Kernel PPS processing
Gary E. Miller
gem at rellim.com
Sun Jul 3 21:37:43 UTC 2016
Yo Achim!
On Sun, 03 Jul 2016 23:20:10 +0200
Achim Gratz <Stromeko at nexgo.de> wrote:
> Gary E. Miller writes:
> >> No. That used to be "force_turbo=1", but is not needed anymore.
> >
> > As of what kernel? I notice RasPi's have all sorts of weird kernel
> > versions and patchsets.
>
> I've not kept notes, but the first Raspbian installation from about
> two years ago already didn't need it (until you wanted to void the
> warranty by overvolting also).
Thanks.
> > Worse my Odroid is at 3.10!
>
> Leave those out of the discussion, they aren't RasPi.
They run the same Gentoo as RasPi, just an older kernel. Not sure why.
> > Do I need to do this, or is 'performance' enough? What would you
> > put in config.txt to set the performance governor?
>
> If you haven't done any setup for lower and higher frequencies, the
> governor will never change frequencies (since there is only one to
> chose from).
When I had 'ondemand' set (the default), and nothing else set, my RasPi it would toggle between a high and a low frequency. And that took some time to settle.
> > How are you measuring?

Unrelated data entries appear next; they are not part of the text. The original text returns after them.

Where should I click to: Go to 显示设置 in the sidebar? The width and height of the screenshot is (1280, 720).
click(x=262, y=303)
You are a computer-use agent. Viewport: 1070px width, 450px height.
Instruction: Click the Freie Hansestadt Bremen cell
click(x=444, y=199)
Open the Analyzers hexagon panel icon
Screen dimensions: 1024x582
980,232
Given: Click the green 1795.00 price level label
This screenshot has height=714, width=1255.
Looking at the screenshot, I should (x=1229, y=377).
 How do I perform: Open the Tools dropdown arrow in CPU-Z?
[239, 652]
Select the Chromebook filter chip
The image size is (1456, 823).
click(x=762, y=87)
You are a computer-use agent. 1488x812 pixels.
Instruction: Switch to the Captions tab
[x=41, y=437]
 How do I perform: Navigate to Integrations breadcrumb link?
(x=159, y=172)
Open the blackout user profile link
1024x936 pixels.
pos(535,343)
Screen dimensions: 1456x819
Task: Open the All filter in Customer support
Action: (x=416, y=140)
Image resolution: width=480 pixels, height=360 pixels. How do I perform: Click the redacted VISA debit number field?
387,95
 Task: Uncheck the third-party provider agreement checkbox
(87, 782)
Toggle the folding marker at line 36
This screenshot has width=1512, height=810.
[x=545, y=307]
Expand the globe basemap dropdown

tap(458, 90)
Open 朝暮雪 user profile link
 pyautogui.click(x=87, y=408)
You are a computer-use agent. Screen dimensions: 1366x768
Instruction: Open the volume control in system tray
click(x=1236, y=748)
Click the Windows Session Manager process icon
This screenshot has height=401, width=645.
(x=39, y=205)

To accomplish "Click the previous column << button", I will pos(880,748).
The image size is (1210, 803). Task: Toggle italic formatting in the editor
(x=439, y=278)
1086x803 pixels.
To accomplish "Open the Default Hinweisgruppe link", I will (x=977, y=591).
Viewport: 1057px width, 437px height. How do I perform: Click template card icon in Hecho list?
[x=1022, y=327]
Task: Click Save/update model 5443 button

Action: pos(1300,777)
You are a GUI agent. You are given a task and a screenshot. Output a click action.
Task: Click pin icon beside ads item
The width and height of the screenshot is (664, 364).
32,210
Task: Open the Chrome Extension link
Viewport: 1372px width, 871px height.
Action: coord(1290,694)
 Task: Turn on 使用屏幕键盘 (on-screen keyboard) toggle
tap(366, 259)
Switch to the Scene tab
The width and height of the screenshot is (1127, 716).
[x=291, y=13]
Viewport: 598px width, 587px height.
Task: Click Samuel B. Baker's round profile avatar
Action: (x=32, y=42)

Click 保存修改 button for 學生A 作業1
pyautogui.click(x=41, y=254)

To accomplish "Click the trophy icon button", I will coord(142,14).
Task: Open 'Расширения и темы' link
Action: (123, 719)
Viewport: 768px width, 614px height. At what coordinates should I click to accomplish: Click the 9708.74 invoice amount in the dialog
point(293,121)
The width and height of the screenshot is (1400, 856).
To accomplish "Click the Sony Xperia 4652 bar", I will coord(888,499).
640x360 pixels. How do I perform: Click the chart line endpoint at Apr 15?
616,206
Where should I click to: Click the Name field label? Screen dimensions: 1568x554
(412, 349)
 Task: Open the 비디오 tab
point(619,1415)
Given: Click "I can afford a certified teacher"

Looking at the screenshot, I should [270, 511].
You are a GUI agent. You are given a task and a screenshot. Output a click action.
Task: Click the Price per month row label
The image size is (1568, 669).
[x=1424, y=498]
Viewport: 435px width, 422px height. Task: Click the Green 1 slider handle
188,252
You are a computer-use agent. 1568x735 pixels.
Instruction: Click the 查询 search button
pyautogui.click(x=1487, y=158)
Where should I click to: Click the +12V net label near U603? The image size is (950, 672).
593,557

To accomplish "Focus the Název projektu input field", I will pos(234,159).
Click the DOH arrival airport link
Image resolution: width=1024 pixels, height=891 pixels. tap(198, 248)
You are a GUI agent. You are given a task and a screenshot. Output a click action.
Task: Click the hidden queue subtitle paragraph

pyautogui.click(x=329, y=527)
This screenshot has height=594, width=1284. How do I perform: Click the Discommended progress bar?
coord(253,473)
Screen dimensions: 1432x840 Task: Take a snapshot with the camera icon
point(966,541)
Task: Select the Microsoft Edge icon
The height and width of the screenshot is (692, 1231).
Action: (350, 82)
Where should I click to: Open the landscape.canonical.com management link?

Eyeballing 'ntpq -p' or running a week of
> > gnuplots?
>
> Looking at the distribution of PPS arrival times and the resulting
> time offset in the loopstats.
You'll need some automated tools to see 5% changes.
> As long as there's no thunderstorm around it'll keep time
> within +-3ms range for the raw offsets taken every 16 seconds and
> +-300µs averaged over 3.5 minutes.
A GPS HAT will beat that by over 100x. If that matters to you.
Plug and play.
> Based on your time plots I'm probably not able to see that small an
> improvement. I was trying out the nohz=off in hope to get rid of PPS
> spikes that are alway 100ms or 200ms late,
I see something like that, just not as big a spike. Turned out to be
cron jobs. I'm now nice-ing my cron jobs.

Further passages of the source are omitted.